Task to carry out »
Filter out all lines without the word "Lavender" from the data below, please, and copy the rest.

(Pixel coordinate grounding data)
*-*-*

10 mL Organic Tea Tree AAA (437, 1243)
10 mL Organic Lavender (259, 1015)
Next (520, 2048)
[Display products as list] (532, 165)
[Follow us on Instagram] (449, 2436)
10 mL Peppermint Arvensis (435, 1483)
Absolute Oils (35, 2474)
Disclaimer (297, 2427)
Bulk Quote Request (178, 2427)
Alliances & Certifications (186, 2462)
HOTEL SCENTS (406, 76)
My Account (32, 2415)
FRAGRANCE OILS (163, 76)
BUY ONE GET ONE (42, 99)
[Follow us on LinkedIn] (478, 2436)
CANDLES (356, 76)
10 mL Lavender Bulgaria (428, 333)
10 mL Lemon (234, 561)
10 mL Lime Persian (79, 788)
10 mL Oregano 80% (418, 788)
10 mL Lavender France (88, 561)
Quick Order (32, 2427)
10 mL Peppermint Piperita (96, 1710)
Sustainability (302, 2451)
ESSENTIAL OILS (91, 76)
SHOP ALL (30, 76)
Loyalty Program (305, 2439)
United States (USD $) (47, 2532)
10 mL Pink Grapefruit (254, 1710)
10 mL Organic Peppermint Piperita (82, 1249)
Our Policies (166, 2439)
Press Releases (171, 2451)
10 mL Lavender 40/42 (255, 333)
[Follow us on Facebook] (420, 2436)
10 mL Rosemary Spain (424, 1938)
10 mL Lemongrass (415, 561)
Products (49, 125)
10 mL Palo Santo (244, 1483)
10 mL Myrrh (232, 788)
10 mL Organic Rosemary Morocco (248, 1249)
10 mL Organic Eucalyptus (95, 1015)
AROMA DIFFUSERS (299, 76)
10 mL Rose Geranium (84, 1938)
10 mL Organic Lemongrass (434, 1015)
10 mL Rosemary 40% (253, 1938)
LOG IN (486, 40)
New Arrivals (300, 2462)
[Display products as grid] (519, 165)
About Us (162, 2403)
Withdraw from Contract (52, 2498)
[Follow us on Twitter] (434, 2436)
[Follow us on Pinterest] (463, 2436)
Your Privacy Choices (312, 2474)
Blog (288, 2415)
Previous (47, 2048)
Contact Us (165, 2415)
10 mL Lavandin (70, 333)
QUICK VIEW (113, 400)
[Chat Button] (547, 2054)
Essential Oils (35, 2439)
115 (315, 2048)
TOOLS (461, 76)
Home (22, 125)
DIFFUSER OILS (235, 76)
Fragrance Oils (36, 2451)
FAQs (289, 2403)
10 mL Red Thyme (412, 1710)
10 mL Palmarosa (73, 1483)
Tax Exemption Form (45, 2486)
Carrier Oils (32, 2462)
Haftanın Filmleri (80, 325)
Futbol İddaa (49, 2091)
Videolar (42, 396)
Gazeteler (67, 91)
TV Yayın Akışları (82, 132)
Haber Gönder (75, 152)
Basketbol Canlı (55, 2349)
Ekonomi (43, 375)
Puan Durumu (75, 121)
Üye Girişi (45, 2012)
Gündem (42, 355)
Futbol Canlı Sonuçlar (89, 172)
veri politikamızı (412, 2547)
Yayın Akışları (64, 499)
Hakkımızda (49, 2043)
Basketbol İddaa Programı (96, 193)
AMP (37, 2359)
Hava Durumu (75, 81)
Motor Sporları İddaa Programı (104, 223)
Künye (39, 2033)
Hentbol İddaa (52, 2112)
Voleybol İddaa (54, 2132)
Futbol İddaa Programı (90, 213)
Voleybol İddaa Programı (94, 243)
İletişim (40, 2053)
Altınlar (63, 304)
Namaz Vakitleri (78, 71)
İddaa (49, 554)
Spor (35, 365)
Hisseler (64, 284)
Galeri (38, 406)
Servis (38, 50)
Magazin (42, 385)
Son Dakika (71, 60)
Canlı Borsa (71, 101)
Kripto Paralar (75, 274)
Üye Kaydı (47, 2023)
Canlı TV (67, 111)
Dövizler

*-*-*

Solution to this exercise »
10 mL Organic Lavender (259, 1015)
10 mL Lavender Bulgaria (428, 333)
10 mL Lavender France (88, 561)
10 mL Lavender 40/42 (255, 333)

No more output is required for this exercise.